Better yet, try ABBYY, and the unix OCR based free tools still seem to hold up well against the basic version of this software.
I'll try this again with version 13, on the assumption I still haven't found a good Mac Kanji OCR. But, since the Mac software section is vanishing from the only two computer stores in the area, and the Kanji versions don't have a trial version, that probably won't happen.
+20
+40
Omnipage (Windows-only unf.) is vastly superior for Asian language; I run Virtualbox specifically to run Omnipage for Japanese OCR.
+2
+13
Brookhaven reviewed on 31 Mar 2011
Notwithstanding my other comments I might have been interested in upgrading but I just don't trust the company.

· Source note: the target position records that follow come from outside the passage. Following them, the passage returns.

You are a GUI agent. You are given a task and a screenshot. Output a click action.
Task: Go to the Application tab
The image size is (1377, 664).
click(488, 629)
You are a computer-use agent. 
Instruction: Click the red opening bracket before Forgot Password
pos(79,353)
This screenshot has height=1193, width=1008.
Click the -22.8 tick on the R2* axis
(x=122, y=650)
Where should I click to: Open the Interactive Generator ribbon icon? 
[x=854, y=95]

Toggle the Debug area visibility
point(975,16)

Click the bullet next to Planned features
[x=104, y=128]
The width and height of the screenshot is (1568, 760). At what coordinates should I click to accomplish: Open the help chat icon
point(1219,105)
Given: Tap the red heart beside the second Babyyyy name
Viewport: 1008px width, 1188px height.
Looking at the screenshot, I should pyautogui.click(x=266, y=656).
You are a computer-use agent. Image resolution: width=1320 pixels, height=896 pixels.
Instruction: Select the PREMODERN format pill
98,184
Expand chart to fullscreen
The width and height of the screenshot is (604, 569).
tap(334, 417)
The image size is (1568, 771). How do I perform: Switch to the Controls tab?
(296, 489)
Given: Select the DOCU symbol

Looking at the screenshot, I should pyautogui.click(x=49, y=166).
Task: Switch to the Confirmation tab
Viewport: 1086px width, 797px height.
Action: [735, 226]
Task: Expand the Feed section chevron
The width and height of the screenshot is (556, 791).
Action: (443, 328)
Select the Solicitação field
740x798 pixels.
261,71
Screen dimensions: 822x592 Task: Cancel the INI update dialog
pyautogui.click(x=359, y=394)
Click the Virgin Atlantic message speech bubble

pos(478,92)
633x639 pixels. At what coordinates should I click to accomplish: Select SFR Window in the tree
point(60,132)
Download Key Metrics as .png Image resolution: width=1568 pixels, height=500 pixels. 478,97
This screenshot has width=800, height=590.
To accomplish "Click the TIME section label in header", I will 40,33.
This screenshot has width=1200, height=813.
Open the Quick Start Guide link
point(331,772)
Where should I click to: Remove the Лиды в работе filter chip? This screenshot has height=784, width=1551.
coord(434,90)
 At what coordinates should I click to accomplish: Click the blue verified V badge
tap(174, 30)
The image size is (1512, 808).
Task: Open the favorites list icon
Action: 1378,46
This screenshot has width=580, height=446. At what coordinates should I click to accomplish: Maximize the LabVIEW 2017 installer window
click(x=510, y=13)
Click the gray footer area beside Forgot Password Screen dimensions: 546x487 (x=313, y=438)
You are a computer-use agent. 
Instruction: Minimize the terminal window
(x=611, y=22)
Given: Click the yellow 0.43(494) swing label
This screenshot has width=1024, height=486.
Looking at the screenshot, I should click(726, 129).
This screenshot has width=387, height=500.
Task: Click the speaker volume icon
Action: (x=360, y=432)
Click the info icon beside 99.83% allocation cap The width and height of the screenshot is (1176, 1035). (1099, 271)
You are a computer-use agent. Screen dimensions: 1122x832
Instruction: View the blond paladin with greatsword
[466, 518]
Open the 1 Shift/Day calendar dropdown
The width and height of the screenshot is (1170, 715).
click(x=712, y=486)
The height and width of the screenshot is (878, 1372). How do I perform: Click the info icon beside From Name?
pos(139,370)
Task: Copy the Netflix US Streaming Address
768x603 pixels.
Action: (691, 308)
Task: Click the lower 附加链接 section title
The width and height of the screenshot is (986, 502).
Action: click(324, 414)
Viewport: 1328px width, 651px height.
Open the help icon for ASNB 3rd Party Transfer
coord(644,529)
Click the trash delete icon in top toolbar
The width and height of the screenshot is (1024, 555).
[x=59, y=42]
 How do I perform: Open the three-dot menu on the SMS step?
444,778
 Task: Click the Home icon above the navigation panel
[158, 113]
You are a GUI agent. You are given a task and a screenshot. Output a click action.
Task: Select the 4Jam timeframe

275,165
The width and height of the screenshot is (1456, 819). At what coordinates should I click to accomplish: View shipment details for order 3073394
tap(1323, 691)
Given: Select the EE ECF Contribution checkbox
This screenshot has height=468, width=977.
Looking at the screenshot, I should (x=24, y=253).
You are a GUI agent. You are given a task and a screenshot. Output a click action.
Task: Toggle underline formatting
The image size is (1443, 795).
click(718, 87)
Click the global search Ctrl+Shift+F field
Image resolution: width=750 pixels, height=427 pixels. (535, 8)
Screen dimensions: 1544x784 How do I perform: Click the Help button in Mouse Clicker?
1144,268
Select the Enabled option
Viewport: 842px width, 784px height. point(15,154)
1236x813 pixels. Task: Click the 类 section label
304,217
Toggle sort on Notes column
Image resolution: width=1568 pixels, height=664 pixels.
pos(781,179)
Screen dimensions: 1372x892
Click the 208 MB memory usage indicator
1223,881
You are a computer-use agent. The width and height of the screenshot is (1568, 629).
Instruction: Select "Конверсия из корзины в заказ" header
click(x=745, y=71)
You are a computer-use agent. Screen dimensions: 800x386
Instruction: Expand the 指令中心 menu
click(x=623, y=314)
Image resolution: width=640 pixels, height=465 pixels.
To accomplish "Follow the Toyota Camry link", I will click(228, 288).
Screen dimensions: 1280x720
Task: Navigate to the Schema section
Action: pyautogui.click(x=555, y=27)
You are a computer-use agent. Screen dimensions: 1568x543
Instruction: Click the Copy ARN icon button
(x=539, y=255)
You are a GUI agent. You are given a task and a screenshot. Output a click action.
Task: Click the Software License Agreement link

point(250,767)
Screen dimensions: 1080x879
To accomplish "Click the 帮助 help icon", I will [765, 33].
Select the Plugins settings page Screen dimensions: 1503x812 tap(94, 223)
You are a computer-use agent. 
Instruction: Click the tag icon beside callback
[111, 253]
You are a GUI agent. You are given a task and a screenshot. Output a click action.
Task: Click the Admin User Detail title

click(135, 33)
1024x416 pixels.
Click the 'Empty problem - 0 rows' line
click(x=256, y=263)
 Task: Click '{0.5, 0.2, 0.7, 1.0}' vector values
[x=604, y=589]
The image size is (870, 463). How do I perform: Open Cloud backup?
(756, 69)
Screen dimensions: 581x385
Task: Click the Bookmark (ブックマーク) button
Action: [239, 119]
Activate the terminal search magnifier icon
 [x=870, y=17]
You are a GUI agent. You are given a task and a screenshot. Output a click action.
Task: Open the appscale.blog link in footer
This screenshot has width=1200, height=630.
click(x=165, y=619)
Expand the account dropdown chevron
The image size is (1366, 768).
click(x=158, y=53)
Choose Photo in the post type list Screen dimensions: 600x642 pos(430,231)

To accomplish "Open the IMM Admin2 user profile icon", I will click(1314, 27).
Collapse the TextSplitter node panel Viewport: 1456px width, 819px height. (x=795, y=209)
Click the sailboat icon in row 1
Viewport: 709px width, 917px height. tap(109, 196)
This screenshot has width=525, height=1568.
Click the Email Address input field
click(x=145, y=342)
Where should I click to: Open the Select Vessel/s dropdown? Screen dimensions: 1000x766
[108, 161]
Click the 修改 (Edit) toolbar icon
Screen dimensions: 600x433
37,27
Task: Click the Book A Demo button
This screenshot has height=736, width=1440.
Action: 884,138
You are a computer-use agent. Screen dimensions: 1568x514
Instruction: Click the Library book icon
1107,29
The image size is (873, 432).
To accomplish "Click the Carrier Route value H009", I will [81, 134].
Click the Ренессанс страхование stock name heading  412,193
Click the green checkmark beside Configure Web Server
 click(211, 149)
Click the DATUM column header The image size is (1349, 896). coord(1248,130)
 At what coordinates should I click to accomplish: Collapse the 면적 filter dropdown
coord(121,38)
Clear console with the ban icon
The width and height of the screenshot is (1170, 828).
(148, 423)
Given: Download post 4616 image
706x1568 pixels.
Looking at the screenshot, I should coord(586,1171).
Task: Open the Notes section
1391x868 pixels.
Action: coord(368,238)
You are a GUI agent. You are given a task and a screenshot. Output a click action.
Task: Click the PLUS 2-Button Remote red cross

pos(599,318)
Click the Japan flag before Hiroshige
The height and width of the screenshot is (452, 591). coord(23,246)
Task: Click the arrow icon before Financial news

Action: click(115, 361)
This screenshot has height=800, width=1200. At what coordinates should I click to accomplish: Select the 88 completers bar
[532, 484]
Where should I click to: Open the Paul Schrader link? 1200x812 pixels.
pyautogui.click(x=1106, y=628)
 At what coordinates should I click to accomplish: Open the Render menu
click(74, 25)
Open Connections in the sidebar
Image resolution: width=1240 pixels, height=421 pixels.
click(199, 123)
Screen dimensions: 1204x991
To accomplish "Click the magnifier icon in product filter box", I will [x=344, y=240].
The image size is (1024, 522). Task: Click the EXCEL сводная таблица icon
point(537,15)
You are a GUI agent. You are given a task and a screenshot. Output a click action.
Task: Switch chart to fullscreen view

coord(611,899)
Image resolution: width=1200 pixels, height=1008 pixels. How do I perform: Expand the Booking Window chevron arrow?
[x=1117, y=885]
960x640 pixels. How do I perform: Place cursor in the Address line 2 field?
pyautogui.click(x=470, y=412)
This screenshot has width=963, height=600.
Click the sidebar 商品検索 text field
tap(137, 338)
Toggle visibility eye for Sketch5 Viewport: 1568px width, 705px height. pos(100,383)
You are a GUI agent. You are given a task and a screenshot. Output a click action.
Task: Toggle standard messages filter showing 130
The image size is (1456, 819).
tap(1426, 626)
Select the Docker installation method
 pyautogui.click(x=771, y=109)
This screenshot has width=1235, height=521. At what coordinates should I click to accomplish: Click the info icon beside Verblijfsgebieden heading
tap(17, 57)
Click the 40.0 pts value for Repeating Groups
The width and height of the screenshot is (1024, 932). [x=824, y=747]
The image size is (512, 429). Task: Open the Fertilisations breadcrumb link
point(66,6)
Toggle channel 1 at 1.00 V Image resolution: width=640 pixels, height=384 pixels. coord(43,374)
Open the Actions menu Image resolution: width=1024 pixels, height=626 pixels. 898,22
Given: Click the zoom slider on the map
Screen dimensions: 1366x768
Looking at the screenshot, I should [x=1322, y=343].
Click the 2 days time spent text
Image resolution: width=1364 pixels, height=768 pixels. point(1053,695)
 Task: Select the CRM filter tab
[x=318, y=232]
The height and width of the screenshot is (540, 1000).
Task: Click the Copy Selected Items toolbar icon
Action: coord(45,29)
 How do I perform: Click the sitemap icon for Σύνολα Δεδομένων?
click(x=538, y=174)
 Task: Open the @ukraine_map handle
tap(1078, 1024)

John F reviewed on 27 Mar 2011
+3
+3
The good news is that I have found a workaround that is perfectly suited to my own needs. (I probably ocr 100 pages or so per year, using a Mac G-5.)
Check out http://onlineocr.net
One signs up (this gives you 10 free trials), browse your computer for the image(s) (a wide range of formats is acceptable, including Mac archiv) and upload them. The process has been exceptionally speedy for me, and the returned docs are flawless and can be read in Word (among others)
Having used up my 10 trials, I had to BUY more ocrs. $5.95/100 was ok for me.
I may get some free ocr's for writing this, but that is NOT my primary reason, which is a desire to stick it to Iris in any way I can.
Good luck and let me know what you experience!
Bob
+5
+44
On their website there is a download section pretending there's a "demo". You have to give your email address and might expect that you receive a download link. But all you get via mail are two flash DEMOS (already present on the site) and repeating mails of - so called - special offers.
I can't take a company using these methods for serious.
+3
+13
Not a good sign I feel.
v11 is prone to crashing on SL on my MacPro so I did wonder about upgrading.
One limitation I found with v11 was that the number of pages in a document that can be ocr'd are limited unless you get the corporate version, which is a bit sneaky.